→ OBJECTIVE
Copy the data below word for word, reproducing every line as it appears.

→ DATASET RECORDS

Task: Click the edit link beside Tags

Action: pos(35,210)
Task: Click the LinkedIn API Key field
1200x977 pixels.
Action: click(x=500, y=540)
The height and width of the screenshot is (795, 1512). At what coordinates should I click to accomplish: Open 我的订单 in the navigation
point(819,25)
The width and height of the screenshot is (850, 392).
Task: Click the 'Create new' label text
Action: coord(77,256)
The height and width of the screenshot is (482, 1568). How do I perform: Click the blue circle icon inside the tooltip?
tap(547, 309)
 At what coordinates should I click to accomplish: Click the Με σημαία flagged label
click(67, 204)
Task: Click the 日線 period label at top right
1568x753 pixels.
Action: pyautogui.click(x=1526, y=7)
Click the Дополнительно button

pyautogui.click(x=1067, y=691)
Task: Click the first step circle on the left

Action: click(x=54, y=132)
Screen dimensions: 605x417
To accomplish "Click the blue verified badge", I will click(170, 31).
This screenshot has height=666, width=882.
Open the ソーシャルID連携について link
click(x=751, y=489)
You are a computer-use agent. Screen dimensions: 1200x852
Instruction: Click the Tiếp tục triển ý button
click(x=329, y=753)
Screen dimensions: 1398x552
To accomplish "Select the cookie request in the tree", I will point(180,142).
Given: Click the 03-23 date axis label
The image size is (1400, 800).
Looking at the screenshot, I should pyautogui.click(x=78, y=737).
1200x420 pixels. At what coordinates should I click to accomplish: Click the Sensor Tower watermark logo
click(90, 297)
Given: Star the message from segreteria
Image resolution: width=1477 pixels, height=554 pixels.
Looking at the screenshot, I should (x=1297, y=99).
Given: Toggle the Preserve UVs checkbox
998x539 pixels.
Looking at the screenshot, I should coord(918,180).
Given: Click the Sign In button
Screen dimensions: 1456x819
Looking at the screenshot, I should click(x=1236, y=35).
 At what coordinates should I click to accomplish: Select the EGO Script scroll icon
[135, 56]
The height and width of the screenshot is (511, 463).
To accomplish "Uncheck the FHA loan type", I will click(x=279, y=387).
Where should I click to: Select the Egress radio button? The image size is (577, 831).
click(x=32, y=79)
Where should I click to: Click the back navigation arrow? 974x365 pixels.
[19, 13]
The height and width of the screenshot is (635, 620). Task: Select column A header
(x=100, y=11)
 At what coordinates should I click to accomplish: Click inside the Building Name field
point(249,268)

→ RESULT OF THE EXERCISE
Task: Click the edit link beside Tags

Action: pos(35,210)
Task: Click the LinkedIn API Key field
1200x977 pixels.
Action: click(x=500, y=540)
The height and width of the screenshot is (795, 1512). At what coordinates should I click to accomplish: Open 我的订单 in the navigation
point(819,25)
The width and height of the screenshot is (850, 392).
Task: Click the 'Create new' label text
Action: coord(77,256)
The height and width of the screenshot is (482, 1568). How do I perform: Click the blue circle icon inside the tooltip?
tap(547, 309)
 At what coordinates should I click to accomplish: Click the Με σημαία flagged label
click(67, 204)
Task: Click the 日線 period label at top right
1568x753 pixels.
Action: pyautogui.click(x=1526, y=7)
Click the Дополнительно button

pyautogui.click(x=1067, y=691)
Task: Click the first step circle on the left

Action: click(x=54, y=132)
Screen dimensions: 605x417
To accomplish "Click the blue verified badge", I will click(170, 31).
This screenshot has height=666, width=882.
Open the ソーシャルID連携について link
click(x=751, y=489)
You are a computer-use agent. Screen dimensions: 1200x852
Instruction: Click the Tiếp tục triển ý button
click(x=329, y=753)
Screen dimensions: 1398x552
To accomplish "Select the cookie request in the tree", I will point(180,142).
Given: Click the 03-23 date axis label
The image size is (1400, 800).
Looking at the screenshot, I should pyautogui.click(x=78, y=737).
1200x420 pixels. At what coordinates should I click to accomplish: Click the Sensor Tower watermark logo
click(90, 297)
Given: Star the message from segreteria
Image resolution: width=1477 pixels, height=554 pixels.
Looking at the screenshot, I should (x=1297, y=99).
Given: Toggle the Preserve UVs checkbox
998x539 pixels.
Looking at the screenshot, I should coord(918,180).
Given: Click the Sign In button
Screen dimensions: 1456x819
Looking at the screenshot, I should click(x=1236, y=35).
 At what coordinates should I click to accomplish: Select the EGO Script scroll icon
[135, 56]
The height and width of the screenshot is (511, 463).
To accomplish "Uncheck the FHA loan type", I will click(x=279, y=387).
Where should I click to: Select the Egress radio button? The image size is (577, 831).
click(x=32, y=79)
Where should I click to: Click the back navigation arrow? 974x365 pixels.
[19, 13]
The height and width of the screenshot is (635, 620). Task: Select column A header
(x=100, y=11)
 At what coordinates should I click to accomplish: Click inside the Building Name field
point(249,268)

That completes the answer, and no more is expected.